Work order: Keeping every word and mark, copy all of the data.

[Collected data entries]
◇ ◇ ◇ ◇

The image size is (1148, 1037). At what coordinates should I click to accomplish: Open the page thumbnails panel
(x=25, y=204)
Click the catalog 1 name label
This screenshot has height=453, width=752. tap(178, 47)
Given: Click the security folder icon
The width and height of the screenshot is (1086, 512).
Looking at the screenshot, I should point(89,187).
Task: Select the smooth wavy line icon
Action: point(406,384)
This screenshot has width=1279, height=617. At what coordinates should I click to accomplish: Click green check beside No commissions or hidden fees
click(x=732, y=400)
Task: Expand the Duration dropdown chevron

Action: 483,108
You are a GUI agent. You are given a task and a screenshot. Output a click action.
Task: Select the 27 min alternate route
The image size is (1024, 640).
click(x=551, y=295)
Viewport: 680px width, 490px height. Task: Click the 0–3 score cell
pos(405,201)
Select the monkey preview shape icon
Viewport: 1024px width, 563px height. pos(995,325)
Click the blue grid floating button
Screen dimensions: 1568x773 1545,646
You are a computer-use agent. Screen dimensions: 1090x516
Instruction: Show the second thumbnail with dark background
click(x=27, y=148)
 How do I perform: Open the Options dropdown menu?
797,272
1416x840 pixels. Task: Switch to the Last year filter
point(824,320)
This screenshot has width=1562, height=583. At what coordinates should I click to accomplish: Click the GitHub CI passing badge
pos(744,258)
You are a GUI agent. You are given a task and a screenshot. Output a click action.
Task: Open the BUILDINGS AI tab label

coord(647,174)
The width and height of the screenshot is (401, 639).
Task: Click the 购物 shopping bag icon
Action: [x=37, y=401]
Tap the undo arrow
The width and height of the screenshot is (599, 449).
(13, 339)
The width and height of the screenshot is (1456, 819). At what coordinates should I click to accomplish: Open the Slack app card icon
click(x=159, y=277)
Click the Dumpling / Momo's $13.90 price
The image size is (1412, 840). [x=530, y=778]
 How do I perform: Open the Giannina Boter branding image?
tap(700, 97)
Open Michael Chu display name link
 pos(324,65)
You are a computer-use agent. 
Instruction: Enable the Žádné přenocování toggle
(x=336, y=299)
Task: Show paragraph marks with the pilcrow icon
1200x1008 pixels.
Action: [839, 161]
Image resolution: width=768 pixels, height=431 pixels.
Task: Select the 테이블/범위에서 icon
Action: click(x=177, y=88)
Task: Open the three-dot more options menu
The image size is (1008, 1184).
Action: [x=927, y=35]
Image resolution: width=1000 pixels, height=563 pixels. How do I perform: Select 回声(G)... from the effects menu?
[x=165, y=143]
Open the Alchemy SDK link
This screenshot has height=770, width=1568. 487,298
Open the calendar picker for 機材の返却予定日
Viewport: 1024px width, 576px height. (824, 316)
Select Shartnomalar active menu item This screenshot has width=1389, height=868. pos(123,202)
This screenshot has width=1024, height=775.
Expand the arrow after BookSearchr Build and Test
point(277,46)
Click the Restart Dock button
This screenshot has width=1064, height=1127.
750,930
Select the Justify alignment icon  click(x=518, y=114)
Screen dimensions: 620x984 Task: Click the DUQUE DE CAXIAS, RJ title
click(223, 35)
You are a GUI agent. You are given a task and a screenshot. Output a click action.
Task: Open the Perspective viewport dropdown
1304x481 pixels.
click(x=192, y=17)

◇ ◇ ◇ ◇

Reply to the exercise:
The image size is (1148, 1037). At what coordinates should I click to accomplish: Open the page thumbnails panel
(x=25, y=204)
Click the catalog 1 name label
This screenshot has height=453, width=752. tap(178, 47)
Given: Click the security folder icon
The width and height of the screenshot is (1086, 512).
Looking at the screenshot, I should point(89,187).
Task: Select the smooth wavy line icon
Action: point(406,384)
This screenshot has width=1279, height=617. At what coordinates should I click to accomplish: Click green check beside No commissions or hidden fees
click(x=732, y=400)
Task: Expand the Duration dropdown chevron

Action: 483,108
You are a GUI agent. You are given a task and a screenshot. Output a click action.
Task: Select the 27 min alternate route
The image size is (1024, 640).
click(x=551, y=295)
Viewport: 680px width, 490px height. Task: Click the 0–3 score cell
pos(405,201)
Select the monkey preview shape icon
Viewport: 1024px width, 563px height. pos(995,325)
Click the blue grid floating button
Screen dimensions: 1568x773 1545,646
You are a computer-use agent. Screen dimensions: 1090x516
Instruction: Show the second thumbnail with dark background
click(x=27, y=148)
 How do I perform: Open the Options dropdown menu?
797,272
1416x840 pixels. Task: Switch to the Last year filter
point(824,320)
This screenshot has width=1562, height=583. At what coordinates should I click to accomplish: Click the GitHub CI passing badge
pos(744,258)
You are a GUI agent. You are given a task and a screenshot. Output a click action.
Task: Open the BUILDINGS AI tab label

coord(647,174)
The width and height of the screenshot is (401, 639).
Task: Click the 购物 shopping bag icon
Action: [x=37, y=401]
Tap the undo arrow
The width and height of the screenshot is (599, 449).
(13, 339)
The width and height of the screenshot is (1456, 819). At what coordinates should I click to accomplish: Open the Slack app card icon
click(x=159, y=277)
Click the Dumpling / Momo's $13.90 price
The image size is (1412, 840). [x=530, y=778]
 How do I perform: Open the Giannina Boter branding image?
tap(700, 97)
Open Michael Chu display name link
 pos(324,65)
You are a computer-use agent. 
Instruction: Enable the Žádné přenocování toggle
(x=336, y=299)
Task: Show paragraph marks with the pilcrow icon
1200x1008 pixels.
Action: [839, 161]
Image resolution: width=768 pixels, height=431 pixels.
Task: Select the 테이블/범위에서 icon
Action: click(x=177, y=88)
Task: Open the three-dot more options menu
The image size is (1008, 1184).
Action: [x=927, y=35]
Image resolution: width=1000 pixels, height=563 pixels. How do I perform: Select 回声(G)... from the effects menu?
[x=165, y=143]
Open the Alchemy SDK link
This screenshot has height=770, width=1568. 487,298
Open the calendar picker for 機材の返却予定日
Viewport: 1024px width, 576px height. (824, 316)
Select Shartnomalar active menu item This screenshot has width=1389, height=868. pos(123,202)
This screenshot has width=1024, height=775.
Expand the arrow after BookSearchr Build and Test
point(277,46)
Click the Restart Dock button
This screenshot has width=1064, height=1127.
750,930
Select the Justify alignment icon  click(x=518, y=114)
Screen dimensions: 620x984 Task: Click the DUQUE DE CAXIAS, RJ title
click(223, 35)
You are a GUI agent. You are given a task and a screenshot. Output a click action.
Task: Open the Perspective viewport dropdown
1304x481 pixels.
click(x=192, y=17)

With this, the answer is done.